If Ahmadiyyat has had any effect on relations between Christianity and Islam, it has widened the gulf between them by spurring Islam to more active proselytism. It teaches that Christ died and was buried in Kashmir. The founder claimed to be the Messiah, and the movement’s polemics and tracts against Christianity are harsh. There are few, if any, Christian converts from Ahmadiyyat, whose zeal is matched by few Christian organizations.

E. R. REYNOLDS, JR.

Arabic Baptists In America

The 200,000 Arabic-speaking people in the eastern United States, tourists, and employees of thirteen Arabic embassies in Washington, D. C., are the target of a $70,000 church being built in Washington by Evangelical Baptist Missions, Inc.

Pastor Esper Ajaj, a native of Syria, says Arabs “are more open to the Gospel here than in their own countries.” Since many are not fluent in English, he said, the Baptists decided to open an Arabic language “embassy for the King of kings.”

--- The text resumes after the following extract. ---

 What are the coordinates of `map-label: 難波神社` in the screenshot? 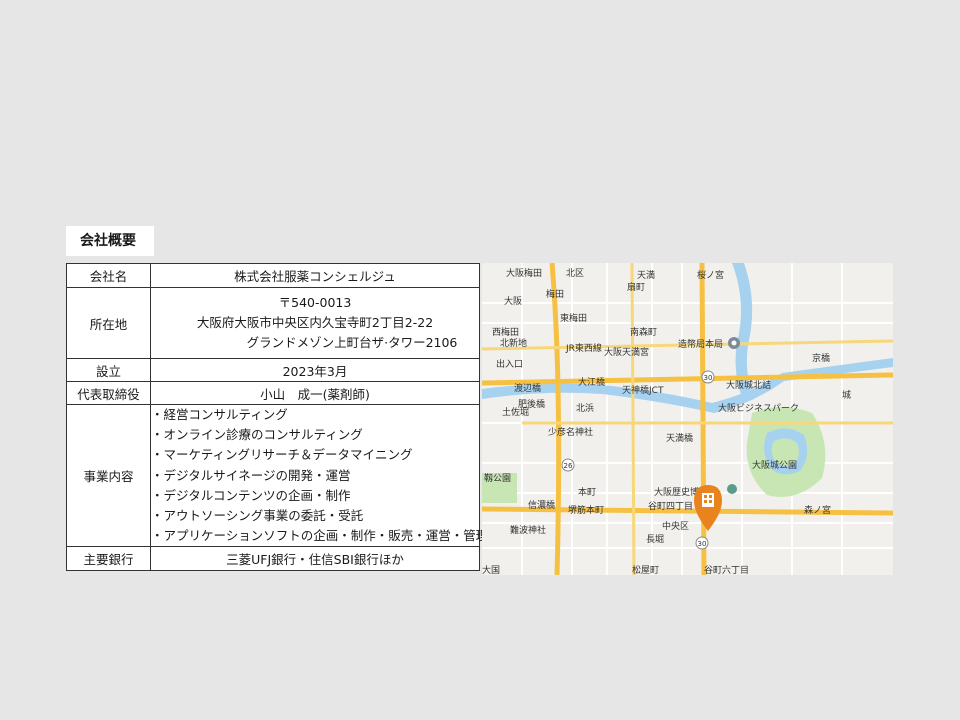 It's located at (528, 530).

During construction, the church is meeting at the home of Sami Hamarneh, a native of Jordan who is curator of the Division of Medical Sciences at the Smithsonian Institution.

Ajaj said, “See this mosque down the street? It is built to the glory of man!” The beautiful Islamic Center twenty blocks away took ten years to build, with money from twenty-three nations, and a spokesman there replied that such dedication “could come from nowhere else but from Allah.” But, he laments, “we have a congregation of 300,000 in this country, yet only about 100 worship here each week.”